For the first time since Paramedic Services of Illinois (PSI) was hired to provide paramedic services for North Riverside in 1985, the village will seek competitive bids for the service.

While this won’t necessarily mean the village will have a new paramedic service provider in the future, the process could result in lower paramedic fees to the village, which paid roughly $517,000 to PSI in fiscal year 2018-19.

“I believe this is something the residents are interested in doing,” said Mayor Hubert Hermanek Jr. “There are not any problems with PSI and I think their prices have been reasonable, but this will put everything in the open as far as seeing if their prices are in line.”

Since 2014, North Riverside has seen its rate for paramedic services jump by about 14 percent.

By contrast, the village of Riverside, which also uses PSI as its paramedic contractor, has budgeted paying the company $455,120 in 2019. Despite the fact that Riverside has a larger population and a more difficult street system to navigate, that rate has risen by just 1 percent since 2014.

Until about a year and a half ago, Riverside used a company called Public Safety Services Inc. (PSSI) for paramedic services. PSI acquired PSSI in April 2018 and assumed its contract with Riverside.

In April 2018, Riverside extended its contract with PSI through 2023, with the company imposing 2-percent increases in each of the last three years of the five-year deal.

In the final year of the contract, Riverside will be paying $482,875 for the same number of PSI paramedics as North Riverside.

While Hermanek indicated officials moved to seek bids because of resident interest in doing so, he likely also felt political pressure to seek bids at this time. A pair of independent trustees elected in April, Marybelle Mandel and H. Bob Demopoulos, made seeking competitive bids on large vendor contracts like paramedic services a main campaign theme.

“Good government and prudent financial management dictate that all service contracts be competitively bid out,” said Mandel in an email.

Mandel and Demopoulos were the No. 1 and 2 vote-getters, respectively, in the April election, and they both believe their performance in the election had a direct impact on the village’s decision to seek bids for paramedic services.

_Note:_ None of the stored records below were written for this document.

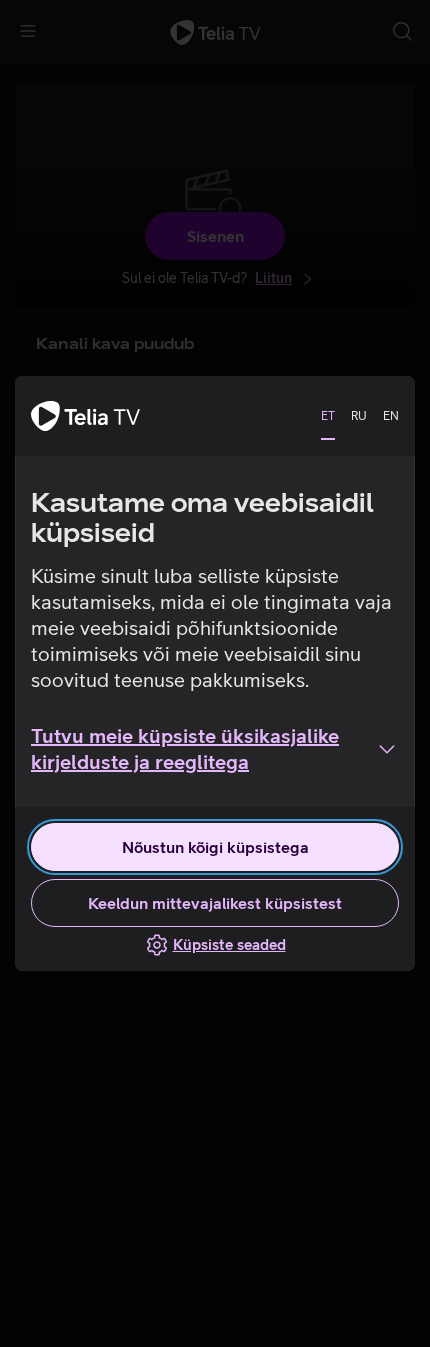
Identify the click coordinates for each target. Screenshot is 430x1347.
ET (328, 416)
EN (391, 416)
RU (359, 416)
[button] (215, 749)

“The independent candidates for trustee were vehement about bidding this contract that had a history of being awarded without any competition,” said Demopoulos in an email. “There is no question that certain political measures were taken to appease the residents due to the independents dominating in this last election.”

Hermanek said the decision to seek bids was also informed by what he termed “misinformation” circulated during the campaign that bringing paramedic services in house would be cheaper than getting those services through an outside contractor.

“I was convinced the only way to put it to bed was to competitively bid it,” Hermanek said. “Transparency-wise, it’s not a bad idea.”

Hermanek also pointed out that even if another company’s bid comes in lower than PSI’s that may not be enough to make a change.

“This isn’t a case where you just sign a contract with the lowest rate,” Hermanek said. “This is a public safety issue. Cheaper isn’t necessarily better.”

The current contract with PSI ends July 31, but the company has agreed to continue providing services during the bid process. Sealed bids are due back to the village by 10 a.m. on Aug. 16 and will be opened immediately afterward.